Sweet, nutritious, and delicious; seasons of an apple tree (Apples Part 1)! How does the apple tree change over the year? This lesson illustrates the life cycle and seasonal changes of an apple tree. Students will listen to a sweet story and create their own apple to hang on a Nebraska Agriculture in the Classroom apple tree poster. Follow up with the lesson Apples Inside and Out to discover apple nutrition and the positive impact apples have in Nebraska and on our environment.
Apples: Inside & Out!
Nebraska State Standard Connection: SC.K.7.2.D Communicate solutions that will increase the positive impact of humans on the land, water, air, and/or other living things in the local environment.
Sweet, nutritious, and delicious, apples inside and out (Apples Part 2)! In this lesson students will explore the ins and outs of apples and use their five senses while learning more about apple nutrition and the positive impact it has in Nebraska and our environment!
Milk or Meat? You Tell Me!
Nebraska State Standard Connection: SC.K.7.2.B Construct an argument supported by evidence for how plants and animals (including humans) can change the environment to meet their needs.
Milk or meat? Beef or dairy? Learn how farmers can change the environment to meet the needs of two of Nebraska’s top livestock industries by exploring the products that each of these cattle types provide to us through an interactive lesson.
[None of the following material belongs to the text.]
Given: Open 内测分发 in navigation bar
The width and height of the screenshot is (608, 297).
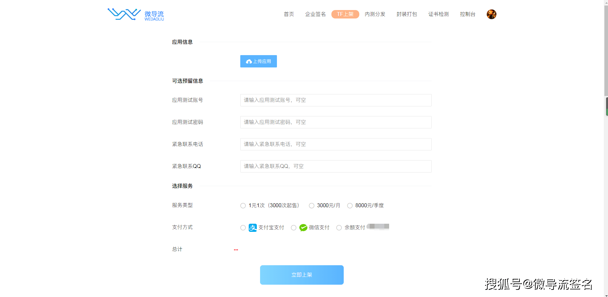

Students will test their newly gained knowledge through an interactive product matching game.
Down on the Farm: In the Barn, Field, or Pasture!
Nebraska State Standard Connection: SC.K.7.2.C Use a model to represent the relationship between the needs of different plants or animals (including humans) and the places they live.
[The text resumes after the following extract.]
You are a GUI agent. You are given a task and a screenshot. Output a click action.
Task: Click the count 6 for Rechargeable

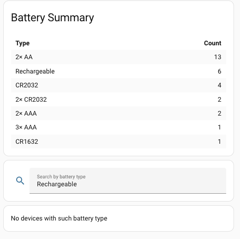[220, 71]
Where are plants and animals found on the farm? The barn, the field, or the pasture! Through this interactive matching activity, students will explore the relationship between the needs of different plants and animals on the farm and discover where plants grow and animals live!
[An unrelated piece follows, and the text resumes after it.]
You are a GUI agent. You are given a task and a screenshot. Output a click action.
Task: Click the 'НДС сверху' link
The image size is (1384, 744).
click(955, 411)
Each first-grade lesson includes 30 minutes of classroom instruction time.
Farm Animal Match
Nebraska State Standard Connection: SC.1.6.2.D Make observations to construct an evidence-based account that young plants and animals are like, but not exactly like, their parents.
What do chicks, calves, lambs, and piglets have in common? They are all farm animal babies! In this lesson students will make observations to discover that animals are like, but not exactly like, their parents. Students will play a card game encouraging students to match farm animals with their young while learning the terminology for males, females, and baby farm animals.
Nebraska State Standard Connection: SS 1.1.2.b Identify patriotic symbols, songs, actions, holidays, and cultural celebrations.
What do Christmas, Easter, Hanukkah, Independence Day, and Thanksgiving all have in common? Agriculture! Celebrate all that agriculture brings to our holidays in this festive lesson where students will identify familiar items used during holiday celebrations and learn how they relate to agriculture.
Nebraska State Standard Connection: SS 1.2.3.a Categorize human and natural resources used to create goods and services.
What did you do to get ready this morning? If you take a moment to look around and identify the items you rely on every day, they would likely include food, fiber, and fuel. In this lesson, students will match resources to sources in a Kahoot! game to discover that agriculture is a source for many of life’s basic necessities.
Our Land, Our Food!
Nebraska State Standard Connection: SS 1.3.3.c Describe how people adapt to their physical environment.
Our Land, Our Food! How have people adapted to the world around them? In this hands-on activity students will create a visual representation of a food web to explore the role of agriculture in their daily lives and understand how most of the necessities of life can be traced back to the farm.
Each 2nd grade lesson includes 35 minutes of classroom instruction time.
A Slice of Agriculture
Nebraska State Standard Connection:
SS 2.2.3.a. Explain the role of goods and services and supply and demand in a community. For example: meet wants and needs.
MA 2.3.1.c Divide circles and rectangles into two, three, or four equal parts. Describe the parts using the language of halves, thirds, fourths, half of, a third of, a fourth of.
Extra cheese, please! Did you know that every ingredient on a pizza can be traced back to the farm? In this interactive lesson, students will explore how farmers and ranchers help supply the demand for our pizza ingredients. Student will create their very own “Slice of Agriculture” pizza, discovering a few fractions along the way!
Nebraska State Standard Connection: SC.2.7.2.B Develop a simple model that mimics the function of an animal in dispersing seeds or pollinating plants.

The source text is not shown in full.